To Magellan

I now have some perspective on your previous post, when you said I had misunderstood, that you were not suicidal.

The terrible experience of loss, when I never had the situation which I have lost is confusing. The anger at never having the opportunity to be safe, to always needing to protect myself, to not even understanding that thios is paranoia.

BUT it is loss. The progression through anger and depression to acceptance is full of pain. The added dimension youi have is that you blame your being (your genetics) for your loss. The unfairness was not created by you and you cannot eliminate the loss.
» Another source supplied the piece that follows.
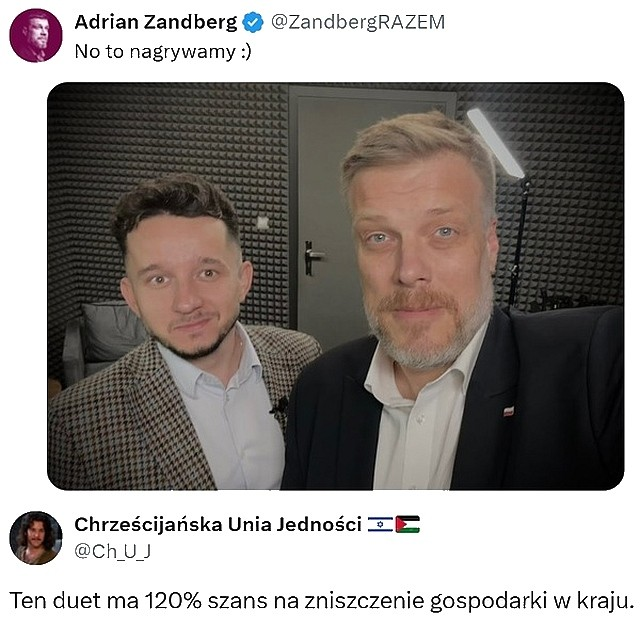
Task: Click the Palestine flag emoji
Action: 407,524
The T was suggesting that you should be proud that you have not surrendered to the loss and let it submerge your desires for the "best of what life has to offer". The fact that you feel robbed by your loss is inescapable. But your resiliance continues your search for your hope and desire.

Yes the pain is overwhelming when you see such total loss and your expectation is so low compared to your desiresa.

But as you travel through the pain you may also fined ways to make peace wiyth yourself. I have somewhat. And you may become more able to offer yourself in a manner which is less negative and grieving of the loss. The more positive presentation of self, not only as "not homeless or an addict," but as the potential giving and resilient soul you hold on to beneath the pain.

I wish for you peace that comes with this acceptance of the losses and seizing the potential of your future.

I struggle to let my resentment and anger to resolve. Then, my daughter tells me (In September 2012) that my father (dead 10 years) molested her when she was 8 or 9. Thr resentment returns and I begin the process of grief and acceptance once again.